(Material supplied Opens)

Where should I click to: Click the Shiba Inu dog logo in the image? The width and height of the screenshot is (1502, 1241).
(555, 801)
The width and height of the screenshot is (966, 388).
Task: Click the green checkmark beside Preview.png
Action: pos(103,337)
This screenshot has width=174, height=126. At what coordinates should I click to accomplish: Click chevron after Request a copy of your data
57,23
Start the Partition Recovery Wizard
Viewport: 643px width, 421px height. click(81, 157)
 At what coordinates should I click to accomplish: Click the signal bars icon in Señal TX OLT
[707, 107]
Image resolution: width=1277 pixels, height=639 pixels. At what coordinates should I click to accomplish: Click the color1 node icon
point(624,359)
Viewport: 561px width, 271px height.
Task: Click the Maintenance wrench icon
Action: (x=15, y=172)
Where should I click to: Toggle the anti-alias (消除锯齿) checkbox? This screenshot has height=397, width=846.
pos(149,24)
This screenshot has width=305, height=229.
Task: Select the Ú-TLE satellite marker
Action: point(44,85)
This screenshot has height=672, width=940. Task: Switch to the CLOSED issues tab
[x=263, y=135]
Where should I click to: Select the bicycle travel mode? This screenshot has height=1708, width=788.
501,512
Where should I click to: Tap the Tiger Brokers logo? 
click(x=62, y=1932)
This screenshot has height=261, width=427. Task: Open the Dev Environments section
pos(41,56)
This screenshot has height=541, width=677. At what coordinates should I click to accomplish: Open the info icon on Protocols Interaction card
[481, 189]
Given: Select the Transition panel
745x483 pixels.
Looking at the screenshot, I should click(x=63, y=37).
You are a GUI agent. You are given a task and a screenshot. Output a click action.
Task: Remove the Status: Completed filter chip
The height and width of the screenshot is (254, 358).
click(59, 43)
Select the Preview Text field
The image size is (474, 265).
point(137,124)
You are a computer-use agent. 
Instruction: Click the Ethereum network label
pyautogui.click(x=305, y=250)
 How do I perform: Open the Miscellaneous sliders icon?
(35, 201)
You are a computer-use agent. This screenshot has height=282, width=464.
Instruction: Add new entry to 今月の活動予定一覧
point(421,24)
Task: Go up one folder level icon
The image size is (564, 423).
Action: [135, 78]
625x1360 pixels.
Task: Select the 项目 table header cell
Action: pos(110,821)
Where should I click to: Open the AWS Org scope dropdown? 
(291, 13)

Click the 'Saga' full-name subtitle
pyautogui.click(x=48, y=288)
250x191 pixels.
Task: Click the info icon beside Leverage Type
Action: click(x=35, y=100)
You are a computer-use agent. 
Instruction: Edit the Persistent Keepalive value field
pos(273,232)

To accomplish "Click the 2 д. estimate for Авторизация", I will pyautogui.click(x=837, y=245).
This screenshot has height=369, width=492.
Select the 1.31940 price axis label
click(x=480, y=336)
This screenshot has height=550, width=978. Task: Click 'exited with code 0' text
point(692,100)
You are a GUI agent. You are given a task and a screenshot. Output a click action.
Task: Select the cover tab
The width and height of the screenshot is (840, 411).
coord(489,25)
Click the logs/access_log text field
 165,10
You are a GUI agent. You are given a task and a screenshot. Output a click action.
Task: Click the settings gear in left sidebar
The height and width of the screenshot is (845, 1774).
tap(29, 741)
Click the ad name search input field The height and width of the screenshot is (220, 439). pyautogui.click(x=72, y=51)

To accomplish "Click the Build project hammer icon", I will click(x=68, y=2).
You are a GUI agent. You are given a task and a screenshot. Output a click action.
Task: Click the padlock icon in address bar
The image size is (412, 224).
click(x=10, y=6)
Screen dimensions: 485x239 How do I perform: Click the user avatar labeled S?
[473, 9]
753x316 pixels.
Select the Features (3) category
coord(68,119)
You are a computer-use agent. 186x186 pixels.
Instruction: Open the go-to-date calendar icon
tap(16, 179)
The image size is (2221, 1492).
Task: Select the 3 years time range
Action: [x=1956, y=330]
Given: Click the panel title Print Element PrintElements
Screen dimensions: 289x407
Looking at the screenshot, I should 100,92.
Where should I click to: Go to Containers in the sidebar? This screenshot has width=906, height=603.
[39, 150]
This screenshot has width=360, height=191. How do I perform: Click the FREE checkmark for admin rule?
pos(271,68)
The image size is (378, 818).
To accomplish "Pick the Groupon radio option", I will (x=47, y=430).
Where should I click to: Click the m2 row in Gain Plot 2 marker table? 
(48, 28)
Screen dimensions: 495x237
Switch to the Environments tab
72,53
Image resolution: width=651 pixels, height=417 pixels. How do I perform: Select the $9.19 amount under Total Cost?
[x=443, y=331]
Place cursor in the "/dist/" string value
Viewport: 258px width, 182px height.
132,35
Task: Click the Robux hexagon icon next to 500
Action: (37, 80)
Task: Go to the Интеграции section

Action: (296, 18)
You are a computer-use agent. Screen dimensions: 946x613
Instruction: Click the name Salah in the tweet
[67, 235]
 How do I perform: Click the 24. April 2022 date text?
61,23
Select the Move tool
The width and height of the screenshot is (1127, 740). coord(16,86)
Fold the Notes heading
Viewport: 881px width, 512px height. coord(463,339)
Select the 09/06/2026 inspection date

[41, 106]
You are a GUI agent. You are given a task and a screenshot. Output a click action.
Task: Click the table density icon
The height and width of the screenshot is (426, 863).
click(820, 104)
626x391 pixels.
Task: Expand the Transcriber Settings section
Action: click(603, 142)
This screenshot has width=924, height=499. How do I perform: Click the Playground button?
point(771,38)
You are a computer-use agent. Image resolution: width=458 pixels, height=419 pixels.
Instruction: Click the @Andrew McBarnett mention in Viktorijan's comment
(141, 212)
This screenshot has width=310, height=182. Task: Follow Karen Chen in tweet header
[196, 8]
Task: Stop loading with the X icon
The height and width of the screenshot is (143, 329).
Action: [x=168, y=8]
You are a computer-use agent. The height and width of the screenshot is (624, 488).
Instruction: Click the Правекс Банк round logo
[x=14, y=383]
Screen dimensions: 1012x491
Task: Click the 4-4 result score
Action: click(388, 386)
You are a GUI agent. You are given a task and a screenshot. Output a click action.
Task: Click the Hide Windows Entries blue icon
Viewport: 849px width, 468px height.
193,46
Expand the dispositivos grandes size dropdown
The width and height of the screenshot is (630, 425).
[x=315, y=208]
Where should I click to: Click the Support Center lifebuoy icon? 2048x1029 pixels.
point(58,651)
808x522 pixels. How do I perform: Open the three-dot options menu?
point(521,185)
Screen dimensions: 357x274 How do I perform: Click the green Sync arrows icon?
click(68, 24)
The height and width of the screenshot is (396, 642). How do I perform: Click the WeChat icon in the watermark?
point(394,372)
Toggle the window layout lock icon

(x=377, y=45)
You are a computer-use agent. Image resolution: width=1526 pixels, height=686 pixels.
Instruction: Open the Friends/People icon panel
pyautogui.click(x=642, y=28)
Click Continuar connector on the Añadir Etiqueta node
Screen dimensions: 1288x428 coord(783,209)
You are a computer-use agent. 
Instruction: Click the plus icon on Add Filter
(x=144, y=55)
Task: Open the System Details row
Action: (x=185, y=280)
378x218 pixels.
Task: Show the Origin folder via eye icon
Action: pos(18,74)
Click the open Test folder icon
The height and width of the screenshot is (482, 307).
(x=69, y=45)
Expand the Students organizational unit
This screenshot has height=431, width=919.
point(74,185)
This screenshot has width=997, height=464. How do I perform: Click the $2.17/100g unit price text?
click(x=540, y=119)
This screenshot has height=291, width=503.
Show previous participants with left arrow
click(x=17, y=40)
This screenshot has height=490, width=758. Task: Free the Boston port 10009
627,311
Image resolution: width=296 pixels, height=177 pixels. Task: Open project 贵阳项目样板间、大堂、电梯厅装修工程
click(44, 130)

(Material supplied Closes)

◆ What the task asks ◆
What is the number of lines above that contain the string "will"? Answer with that number only.

◆ Your solution ◆
3